Starting at the top line, print the entries below exactly as they are and skip every picture.

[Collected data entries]
>>>>
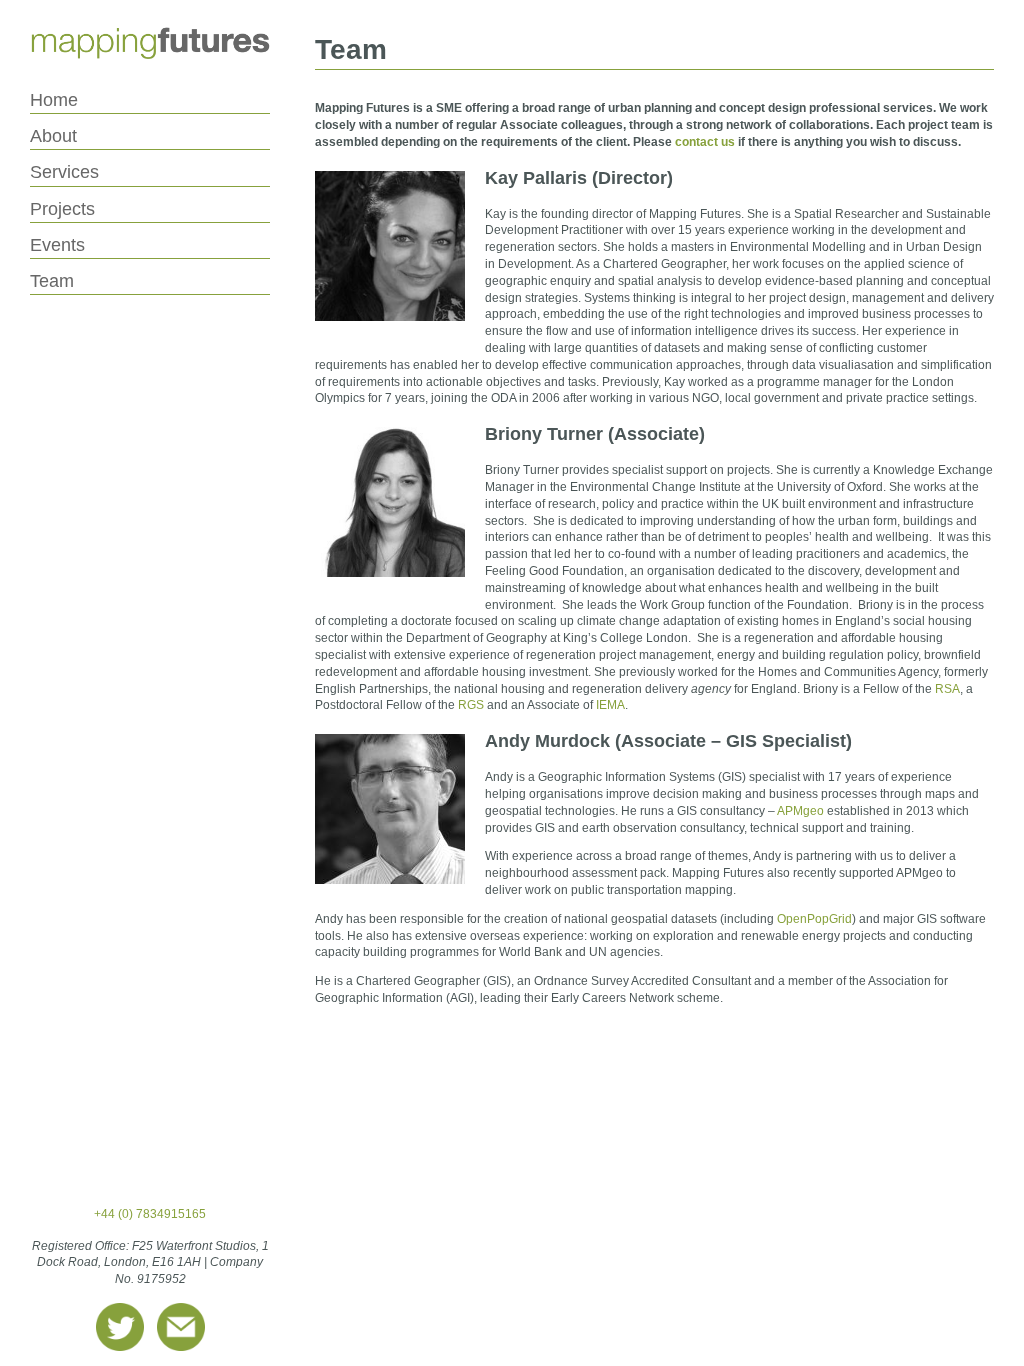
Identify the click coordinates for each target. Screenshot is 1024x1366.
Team (52, 281)
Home (54, 100)
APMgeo (800, 811)
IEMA (610, 705)
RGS (471, 705)
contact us (705, 142)
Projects (62, 209)
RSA (947, 689)
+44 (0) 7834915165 (150, 1214)
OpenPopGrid (814, 919)
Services (64, 172)
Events (57, 245)
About (53, 136)
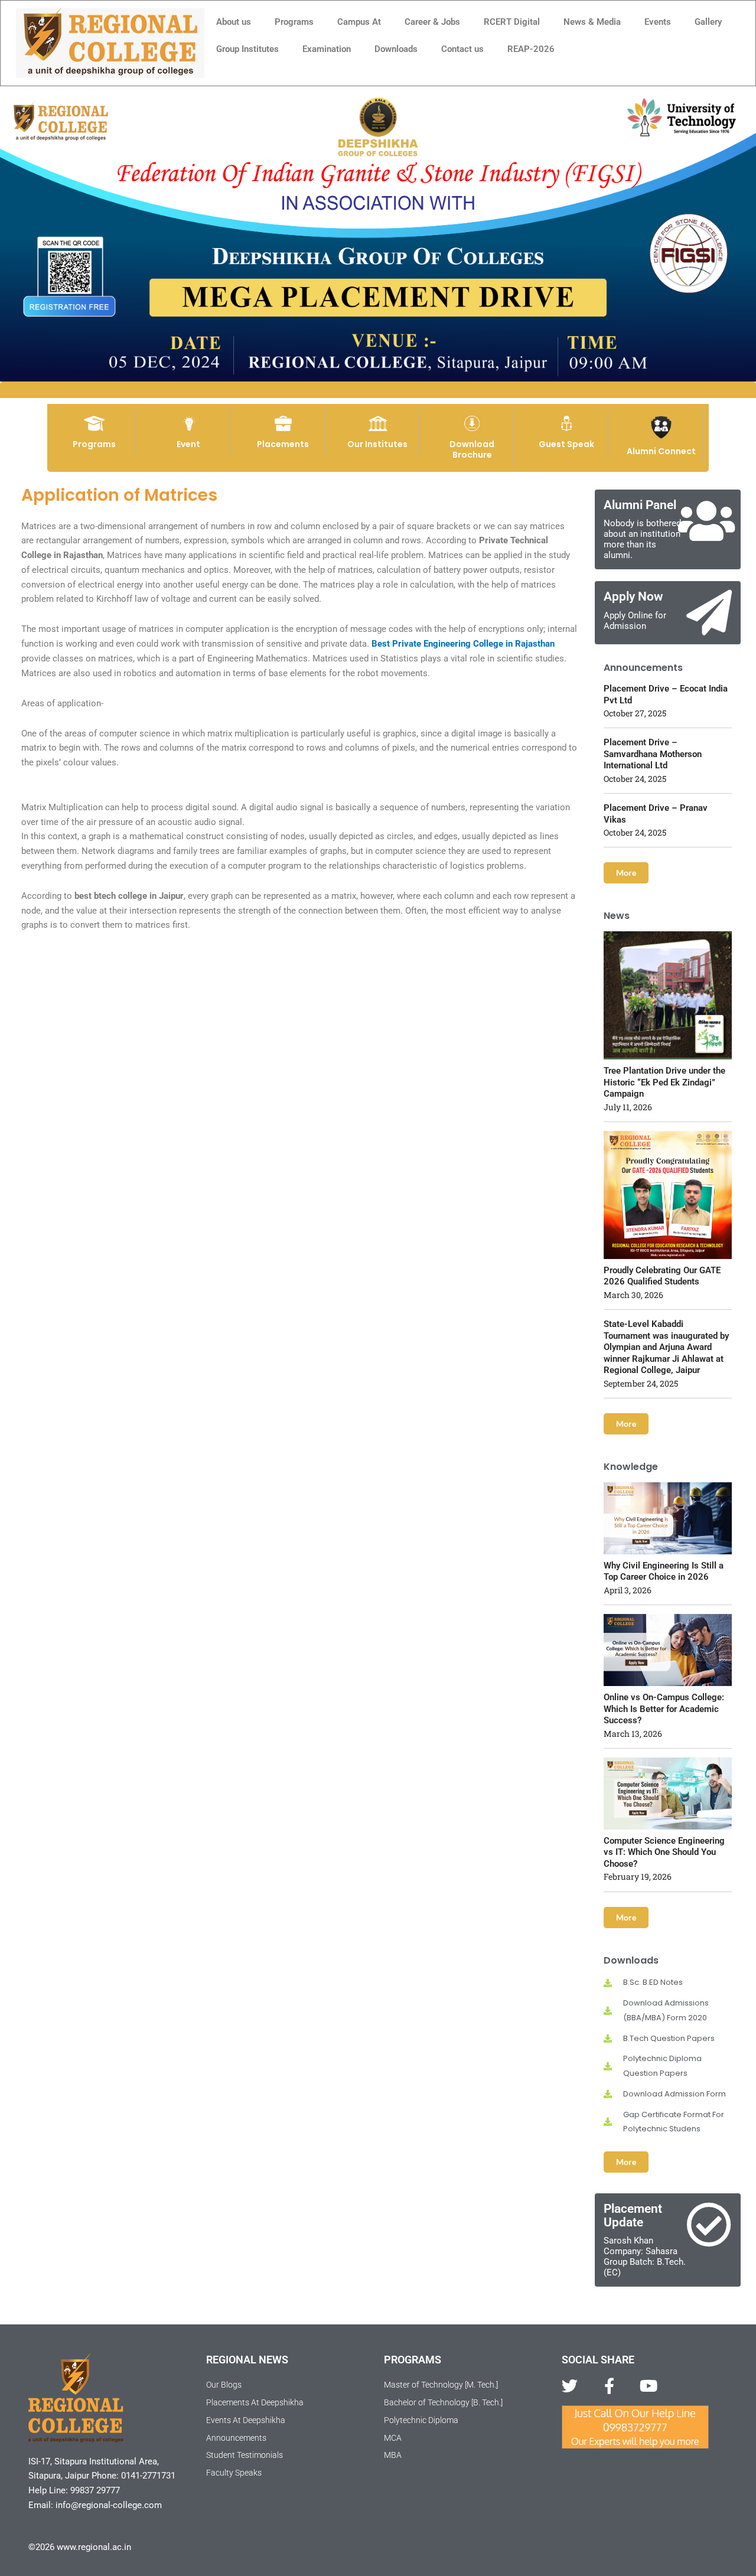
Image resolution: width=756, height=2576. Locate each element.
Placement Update (633, 2215)
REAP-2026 (531, 49)
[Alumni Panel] (706, 521)
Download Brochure (471, 449)
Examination (326, 49)
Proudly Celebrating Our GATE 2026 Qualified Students (662, 1276)
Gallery (708, 22)
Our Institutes (377, 444)
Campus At (359, 22)
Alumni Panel (640, 505)
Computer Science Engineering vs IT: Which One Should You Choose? (664, 1852)
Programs (294, 22)
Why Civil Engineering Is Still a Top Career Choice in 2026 (664, 1571)
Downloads (396, 49)
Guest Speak (566, 444)
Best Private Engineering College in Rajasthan (463, 643)
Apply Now (633, 596)
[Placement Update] (709, 2225)
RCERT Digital (512, 22)
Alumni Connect (661, 451)
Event (188, 444)
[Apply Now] (709, 612)
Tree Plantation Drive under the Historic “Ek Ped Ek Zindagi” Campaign (664, 1082)
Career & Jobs (432, 22)
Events (657, 22)
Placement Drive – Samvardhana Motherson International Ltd (653, 754)
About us (233, 22)
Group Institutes (247, 49)
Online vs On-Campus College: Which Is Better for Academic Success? (664, 1709)
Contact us (462, 49)
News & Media (592, 22)
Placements (283, 444)
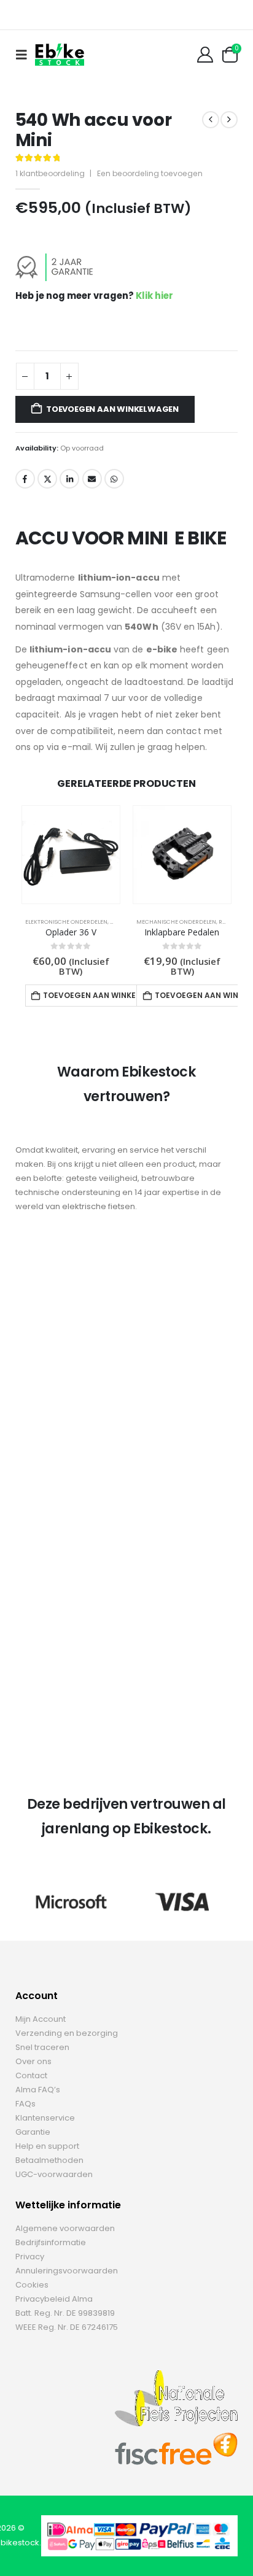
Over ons (33, 2061)
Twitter (47, 479)
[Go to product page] (71, 854)
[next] (229, 119)
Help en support (47, 2146)
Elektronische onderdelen (66, 922)
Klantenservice (45, 2118)
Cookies (32, 2285)
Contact (31, 2075)
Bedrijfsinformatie (50, 2242)
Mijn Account (40, 2019)
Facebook (25, 479)
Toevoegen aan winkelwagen (112, 409)
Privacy (29, 2256)
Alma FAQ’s (37, 2089)
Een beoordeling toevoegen (150, 173)
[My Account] (204, 55)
<<<<
▶ [REPLY TO THE TASK]
Identify the click coordinates for each target. Screenshot is 1024x1366.
Team (52, 281)
Home (54, 100)
APMgeo (800, 811)
IEMA (610, 705)
RGS (471, 705)
contact us (705, 142)
Projects (62, 209)
RSA (947, 689)
+44 (0) 7834915165 (150, 1214)
OpenPopGrid (814, 919)
Services (64, 172)
Events (57, 245)
About (53, 136)
Image resolution: width=756, height=2576. Locate each element.
Placement Update (633, 2215)
REAP-2026 (531, 49)
[Alumni Panel] (706, 521)
Download Brochure (471, 449)
Examination (326, 49)
Proudly Celebrating Our GATE 2026 Qualified Students (662, 1276)
Gallery (708, 22)
Our Institutes (377, 444)
Campus At (359, 22)
Alumni Panel (640, 505)
Computer Science Engineering vs IT: Which One Should You Choose? (664, 1852)
Programs (294, 22)
Why Civil Engineering Is Still a Top Career Choice in 2026 (664, 1571)
Downloads (396, 49)
Guest Speak (566, 444)
Best Private Engineering College in Rajasthan (463, 643)
Apply Now (633, 596)
[Placement Update] (709, 2225)
RCERT Digital (512, 22)
Alumni Connect (661, 451)
Event (188, 444)
[Apply Now] (709, 612)
Tree Plantation Drive under the Historic “Ek Ped Ek Zindagi” Campaign (664, 1082)
Career & Jobs (432, 22)
Events (657, 22)
Placement Drive – Samvardhana Motherson International Ltd (653, 754)
About us (233, 22)
Group Institutes (247, 49)
Online vs On-Campus College: Which Is Better for Academic Success? (664, 1709)
Contact us (462, 49)
News & Media (592, 22)
Placements (283, 444)
Over ons (33, 2061)
Twitter (47, 479)
[Go to product page] (71, 854)
[next] (229, 119)
Help en support (47, 2146)
Elektronische onderdelen (66, 922)
Klantenservice (45, 2118)
Cookies (32, 2285)
Contact (31, 2075)
Bedrijfsinformatie (50, 2242)
Mijn Account (40, 2019)
Facebook (25, 479)
Toevoegen aan winkelwagen (112, 409)
Privacy (29, 2256)
Alma FAQ’s (37, 2089)
Een beoordeling toevoegen (150, 173)
[My Account] (204, 55)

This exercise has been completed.